** Material for the task follows **

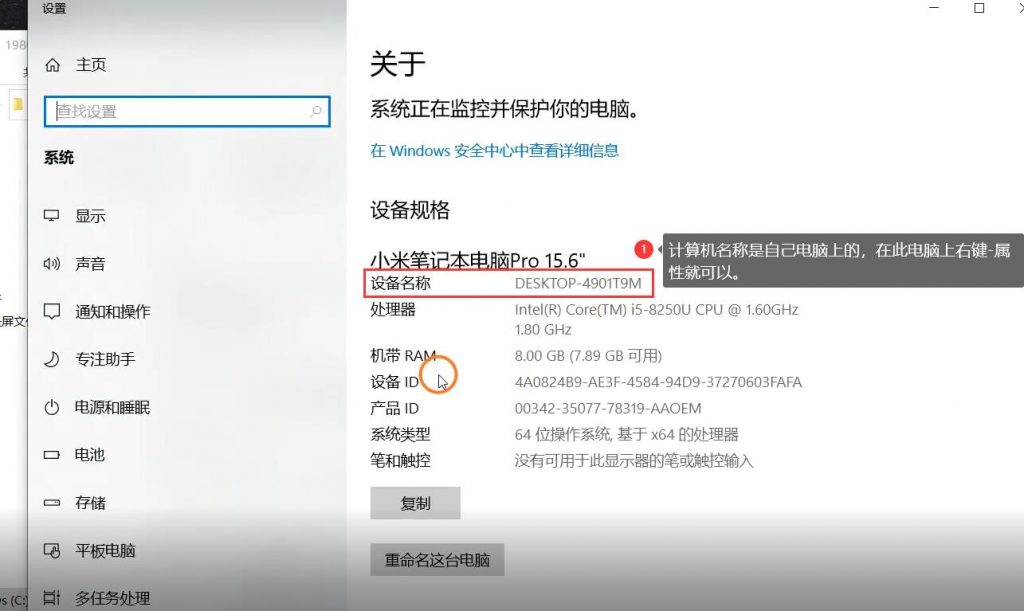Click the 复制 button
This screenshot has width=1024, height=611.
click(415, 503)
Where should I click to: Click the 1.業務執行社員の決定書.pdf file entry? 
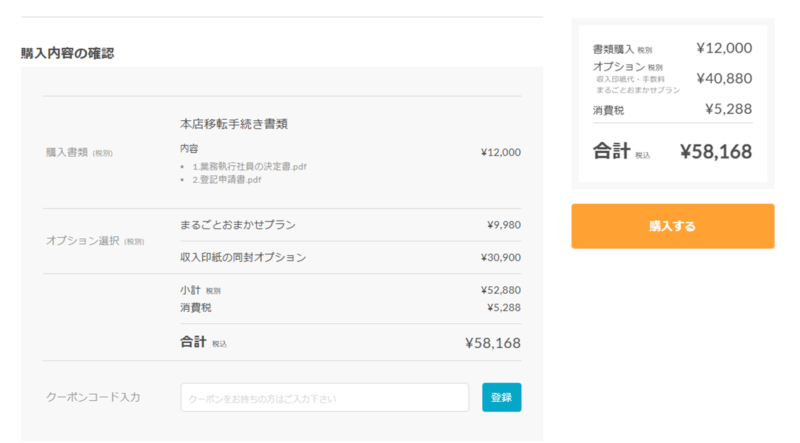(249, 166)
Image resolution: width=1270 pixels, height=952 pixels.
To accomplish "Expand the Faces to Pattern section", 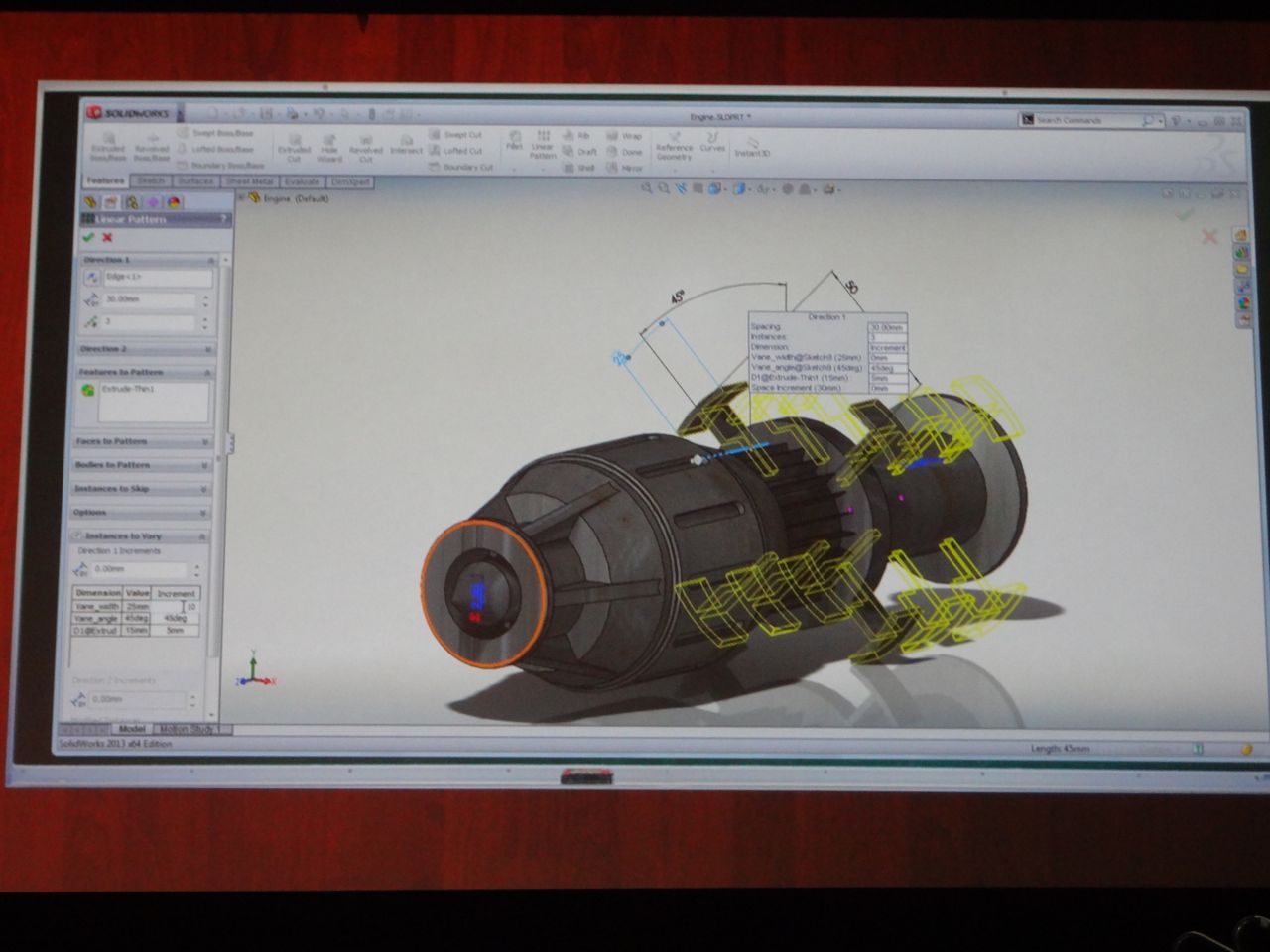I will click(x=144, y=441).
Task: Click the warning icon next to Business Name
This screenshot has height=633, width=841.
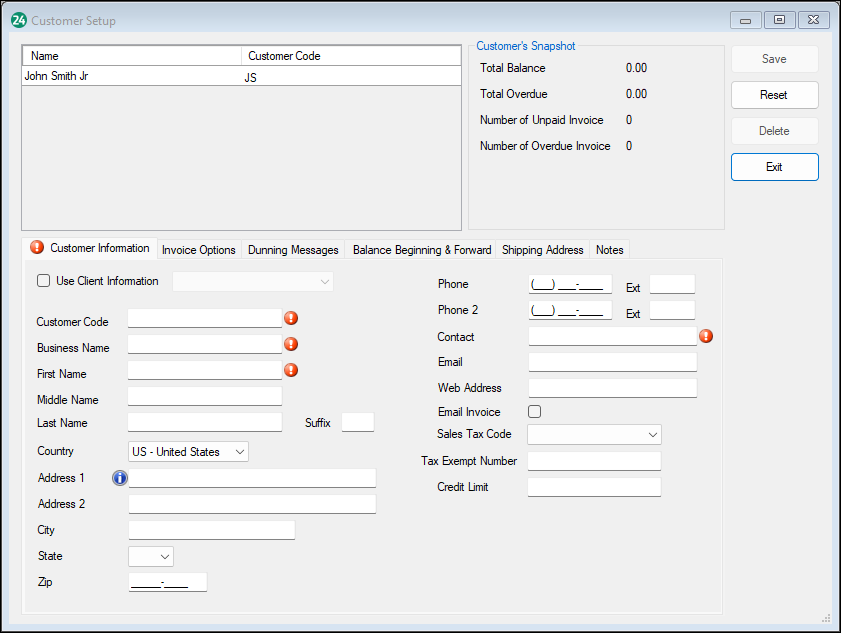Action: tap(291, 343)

** End of Material for the task **
** Material for the task follows **

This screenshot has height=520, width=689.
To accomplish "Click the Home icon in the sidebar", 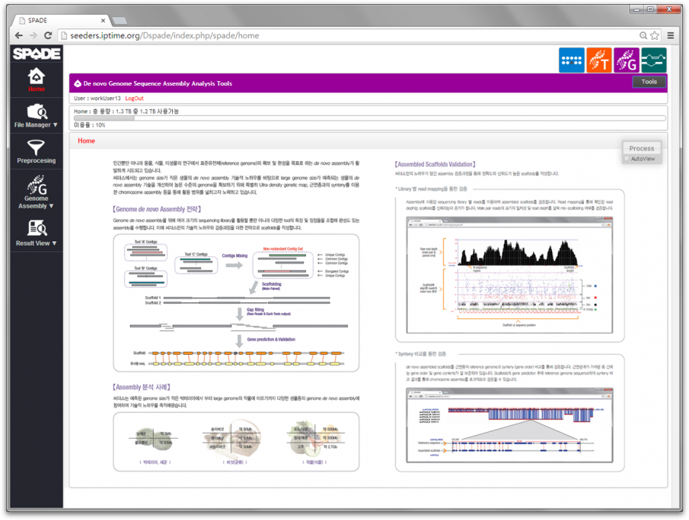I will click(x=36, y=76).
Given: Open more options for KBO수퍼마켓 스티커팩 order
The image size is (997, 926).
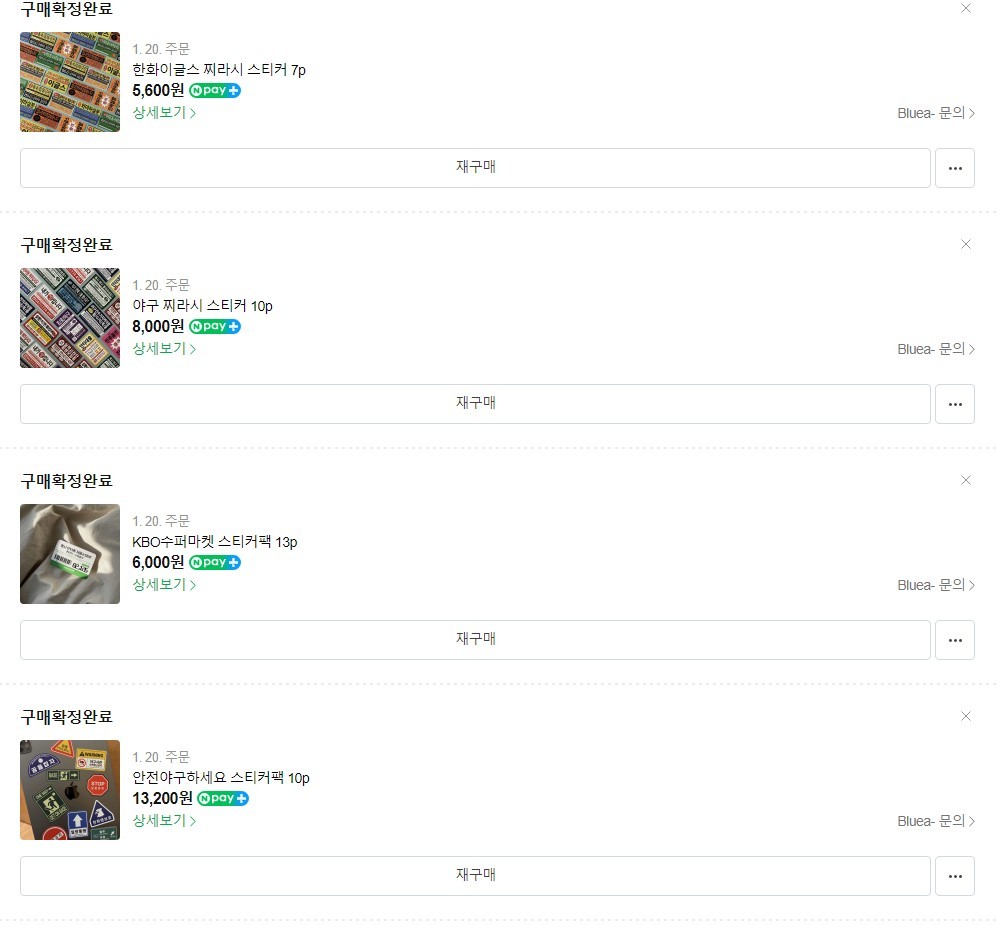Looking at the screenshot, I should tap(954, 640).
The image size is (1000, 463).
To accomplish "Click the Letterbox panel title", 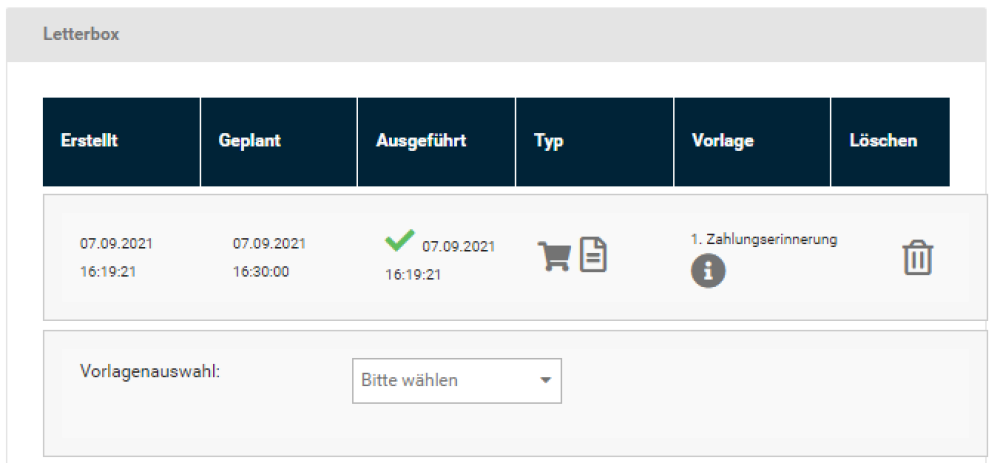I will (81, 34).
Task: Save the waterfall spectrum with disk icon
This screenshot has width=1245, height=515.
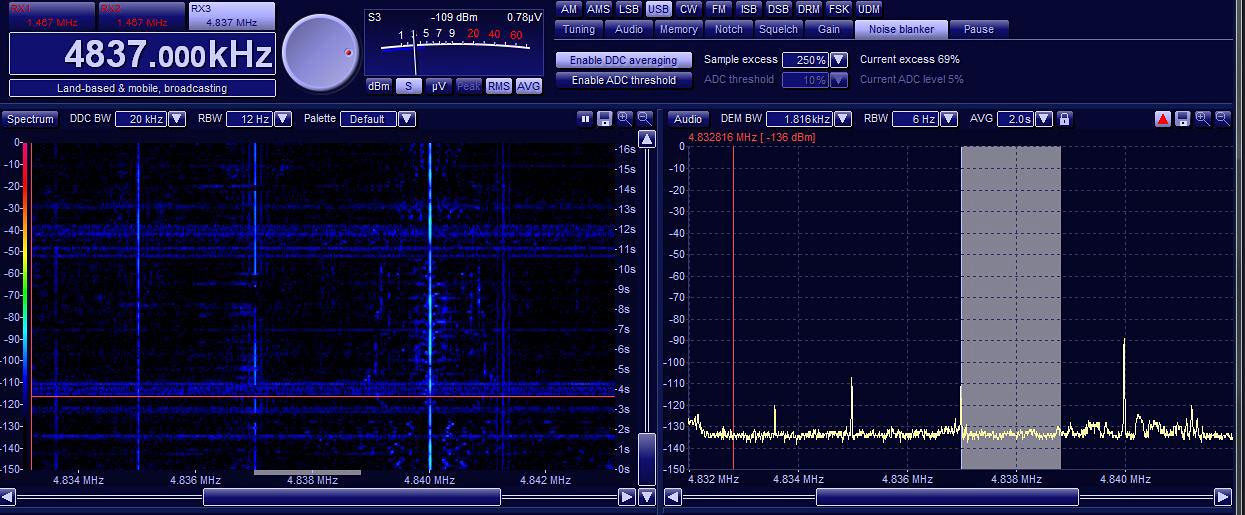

** End of Material for the task **
** Material for the task follows **

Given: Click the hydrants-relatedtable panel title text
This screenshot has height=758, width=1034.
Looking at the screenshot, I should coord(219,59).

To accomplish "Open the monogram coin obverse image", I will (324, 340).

** End of Material for the task **

In the data above, how many lines hold the word "Open"? Give only the number.

#### Answer for the task
2